えいいち:私はこの句の「一穢なき蒼天」という措辞に感じいり、それが季節感を伝え雨水をたぷりと貯えた川の流れが抜ける様な青空から轟々と落ち激しい水しぶきが見えるような渓谷の滝を見上げる情景が思い浮かびました。

あひる:かなりの高さの滝だと思います。作者は滝壺に近いところに立っている。涼しい飛沫を浴びているかも知れません。そこから見上げる滝は空と繋がり、まるで空が滝を吐き出しているかのようです。何故か滝には見る人を別の世界に引き込むような魅力があります。

せいじ:滝が三夏の季語。滝壺に近づいて滝を見上げると、雲一つない晴れ渡った青い夏の空から直接に滝が落ちてくるように見えたのであろう。穢れのない空と滝水に心が洗われるようである。

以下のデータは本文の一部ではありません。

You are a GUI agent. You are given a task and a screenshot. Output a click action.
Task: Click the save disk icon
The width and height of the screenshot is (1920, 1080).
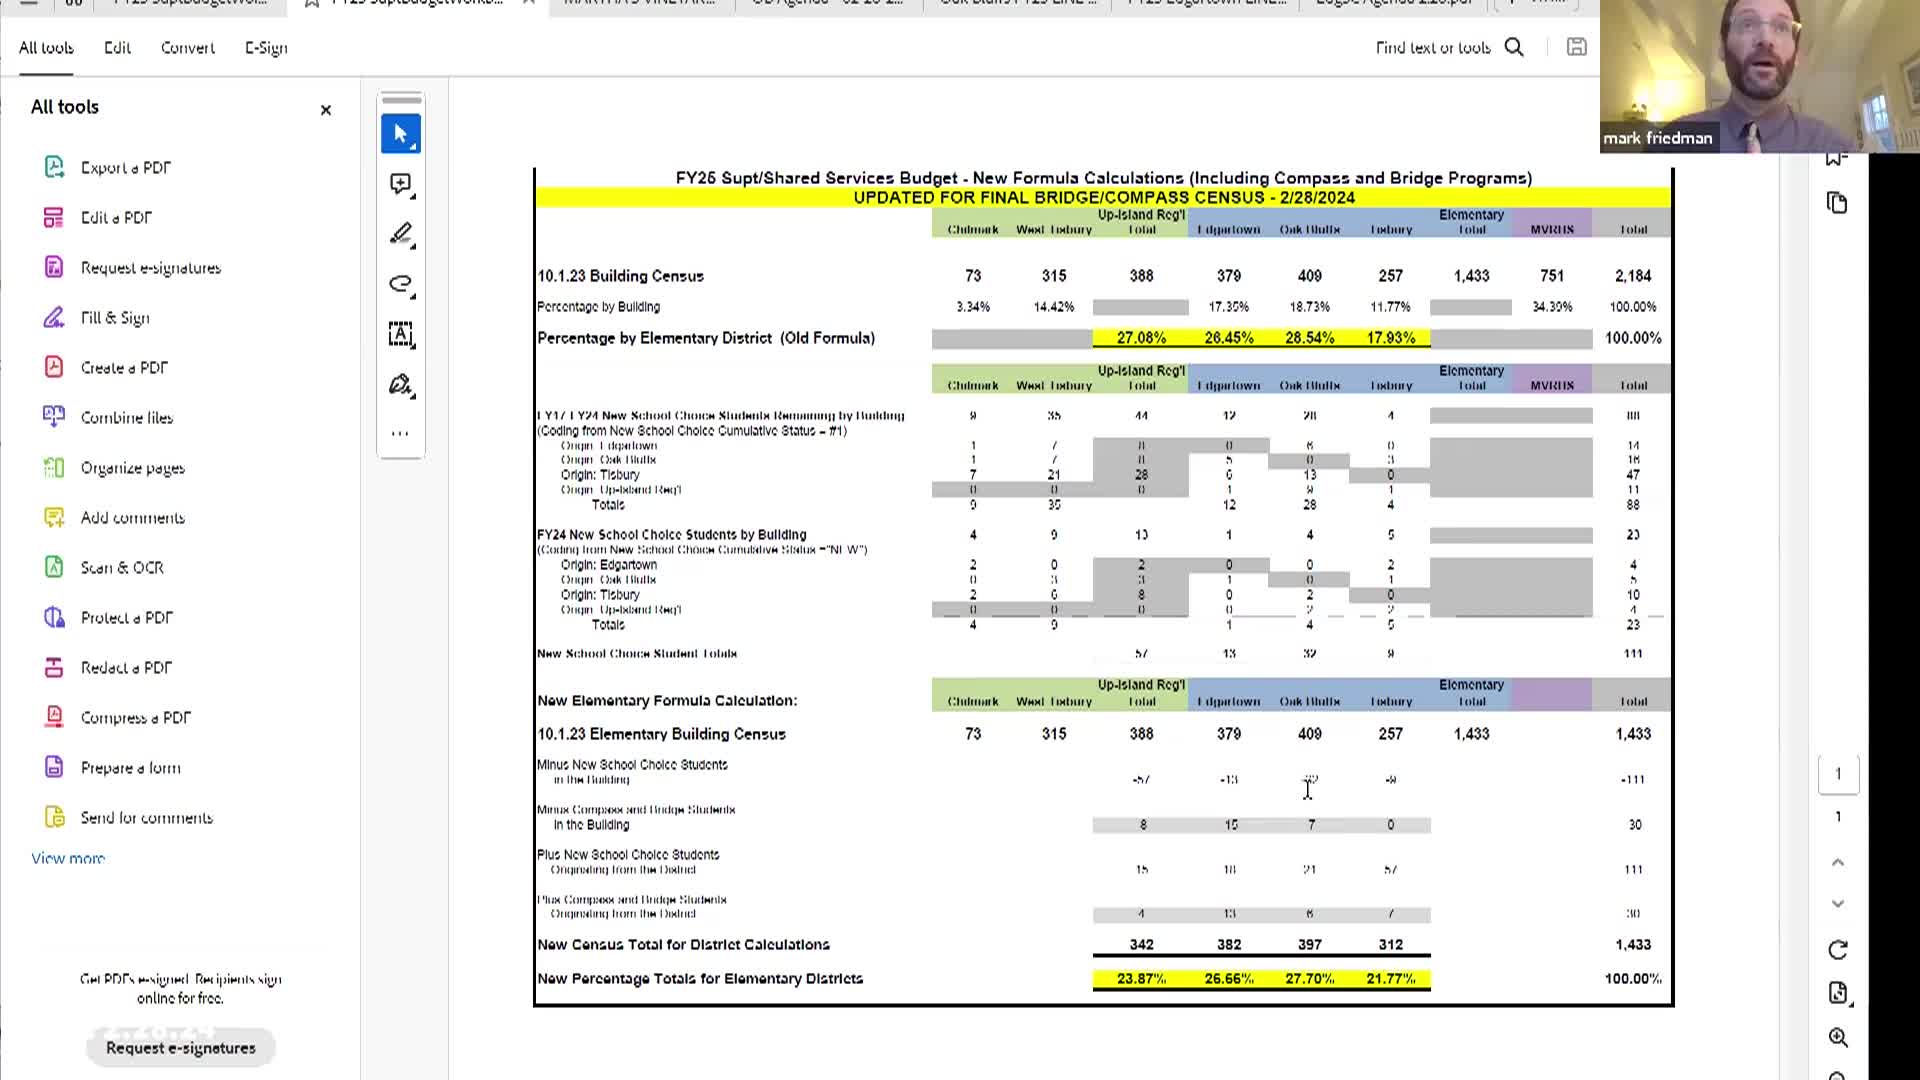pos(1576,47)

むべ:「滝」が三夏の季語。「一穢なき」という上五から、抜けるような曇りのない青空を思い浮かべました。またもし中七・下五が「滝の落ちにけり」でしたらありふれてしまうところ、なんと蒼天が主語で滝を落としているのです。中学英語のSVO構文です。蒼天から滝、圧倒されている作者までひとつながりになりました。